Many villagers were at Friday prayers in two mosques when they were engulfed by the torrent of mud, and a second landslide hit people who came to help those in need. “Our house was totally destroyed, we are destroyed and our life is destroyed,” said Bibi Khanum, 55, sitting in a tent provided by the Red Crescent. “My husband was killed under the rubble and four of my young children.

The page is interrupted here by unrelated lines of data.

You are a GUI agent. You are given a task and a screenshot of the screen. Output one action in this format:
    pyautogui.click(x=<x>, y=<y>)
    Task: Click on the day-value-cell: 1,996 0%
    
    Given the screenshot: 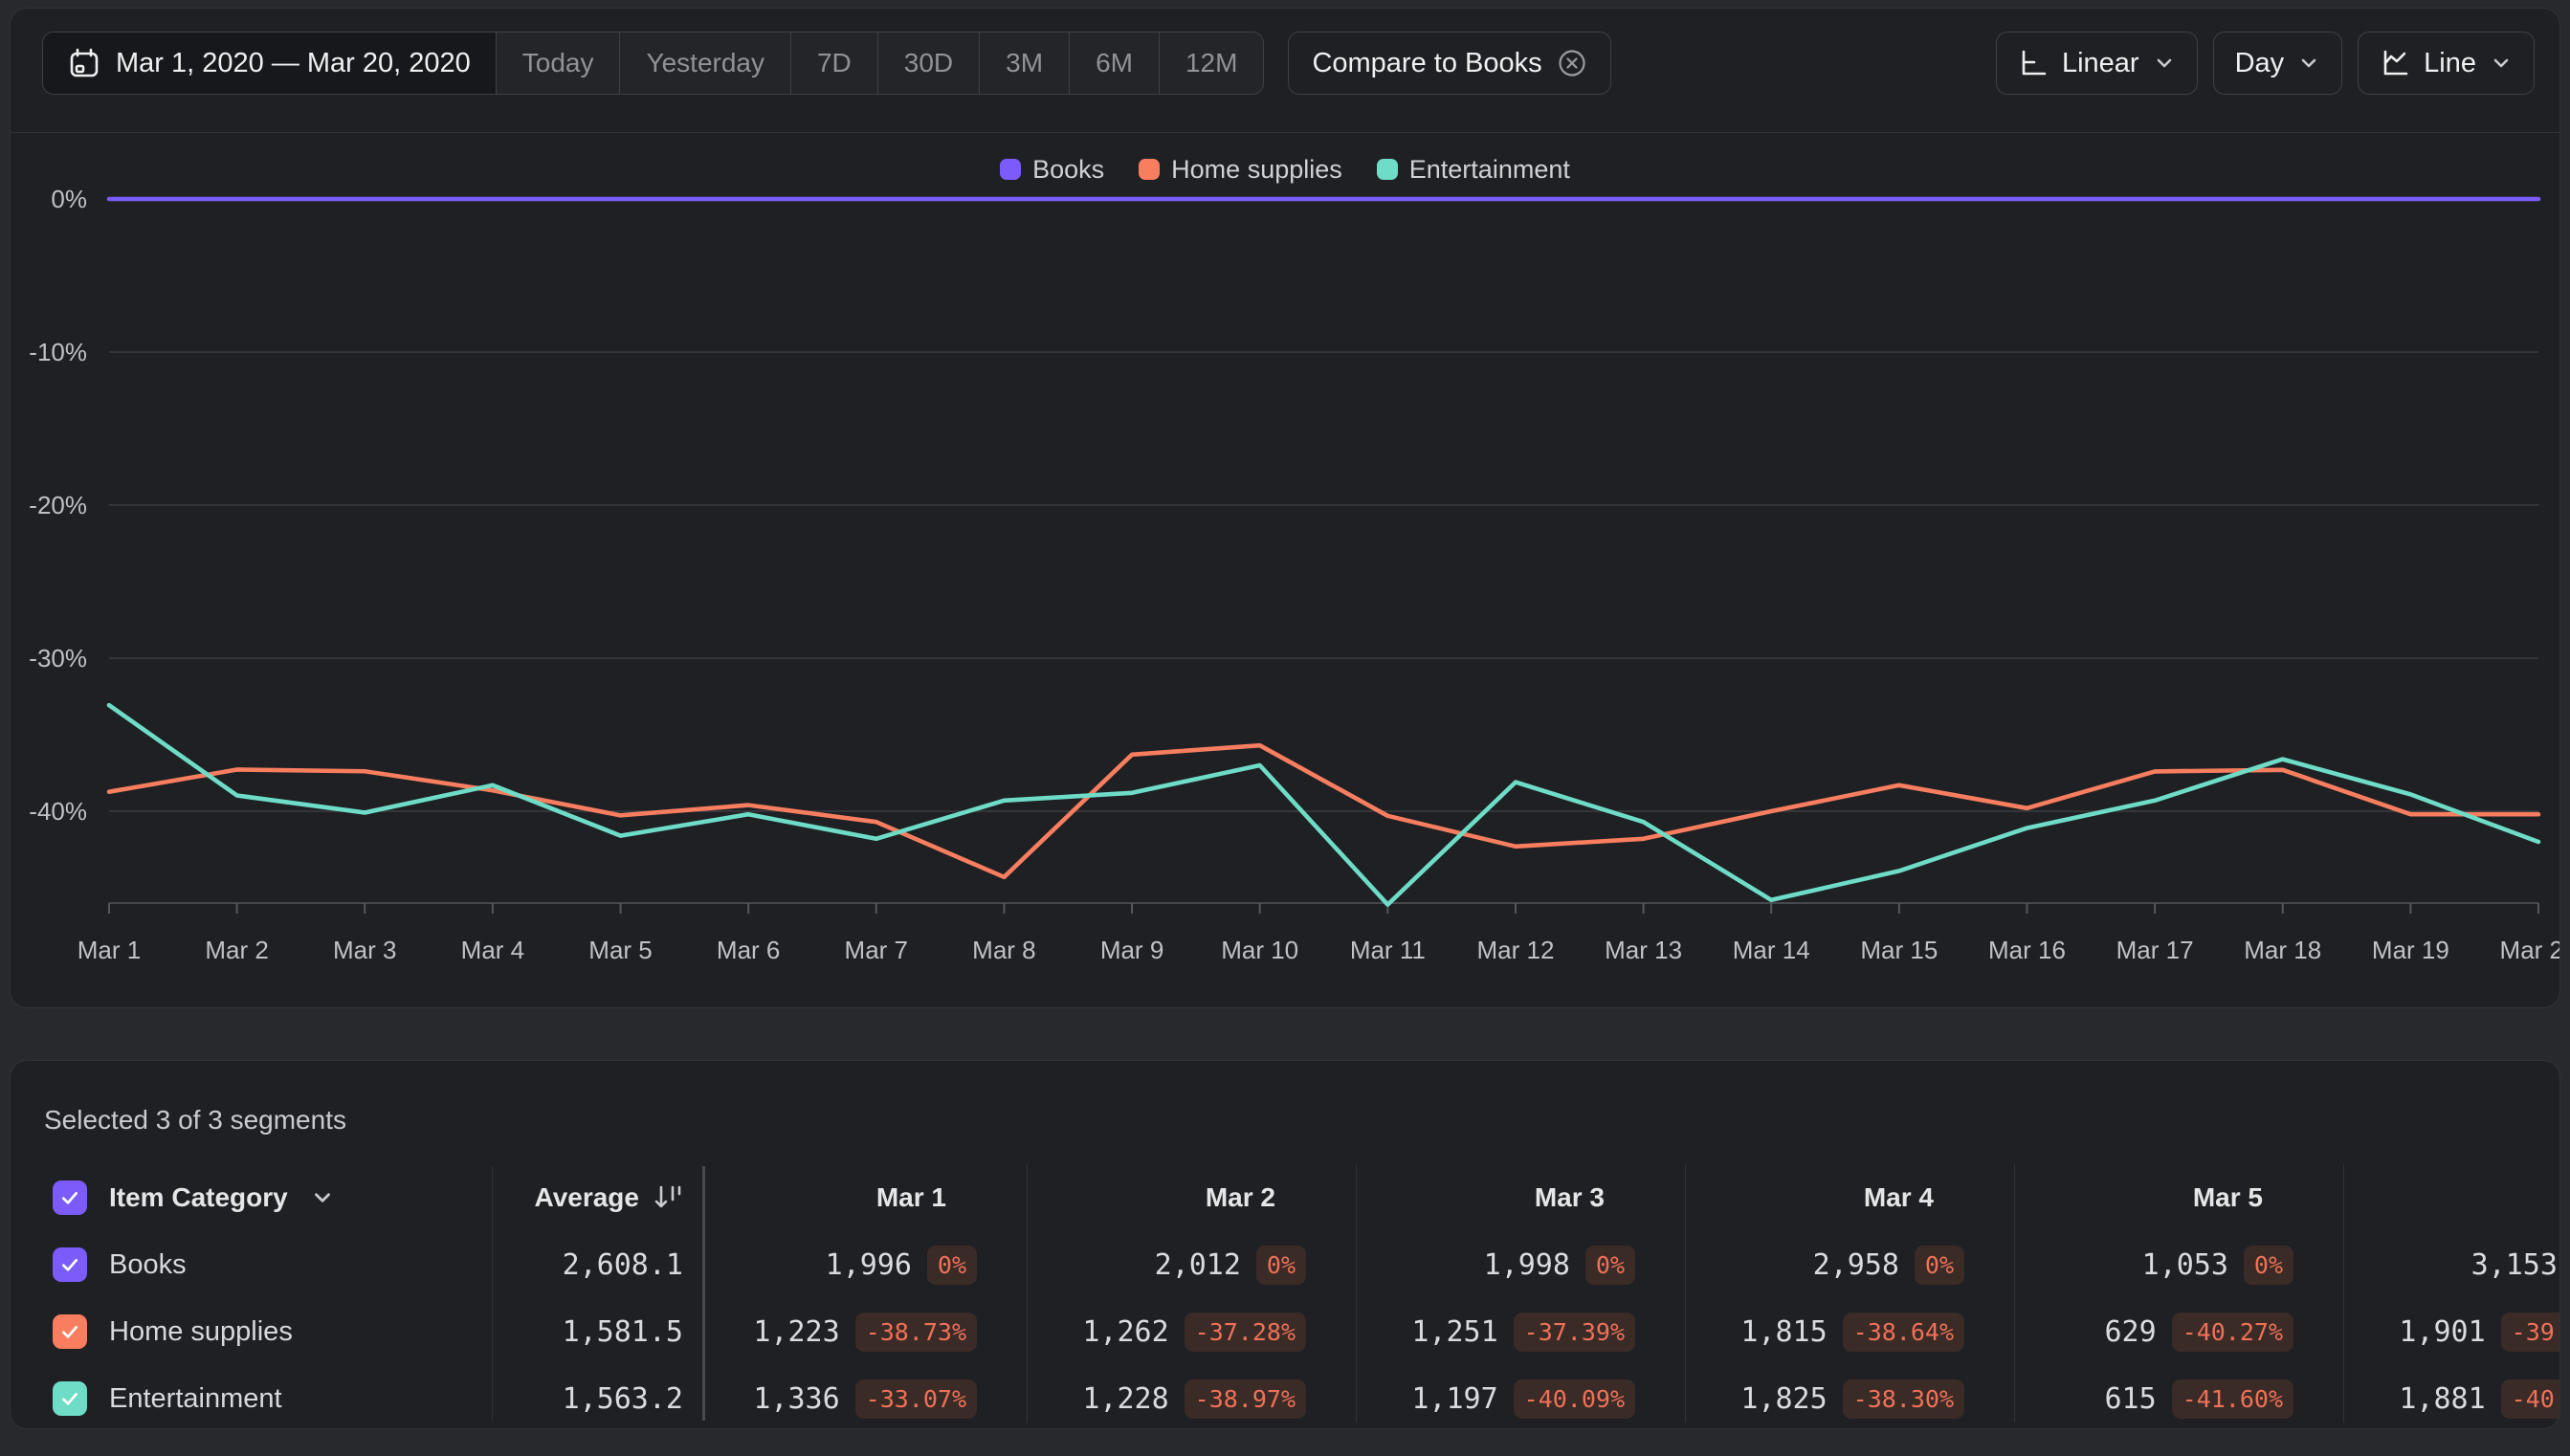 What is the action you would take?
    pyautogui.click(x=867, y=1265)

I am going crazy without them, repeating their names time and time again.”
Afghanistan held a national day of mourning on Sunday after President Hamid Karzai expressed his condolences to those who had lost loved ones. “We have a list of around 300 people confirmed dead,” Badakhshan governor Shah Waliullah Adeeb told reporters at the scene on Saturday. “We cannot continue the search and rescue operation anymore, as the houses are under meters of mud.”
There was no official update on the death toll Sunday, and the exact number of fatalities may never be known.
Badakhshan is a mountainous northeastern province bordering Tajikistan, China and Pakistan. It has been relatively peaceful since the U.S.-led military intervention began in 2001, but has seen increasing Taliban activity in recent years. The landslides follow recent severe flooding in other parts of northern Afghanistan, with 159 people dead and 71,000 people affected by floods in Jowzjan, Faryab and Sar-e-Pul provinces.
Flooding and landslides often occur during the spring rainy season in northern Afghanistan, with flimsy mud houses offering little protection against rising water levels and torrents of mud.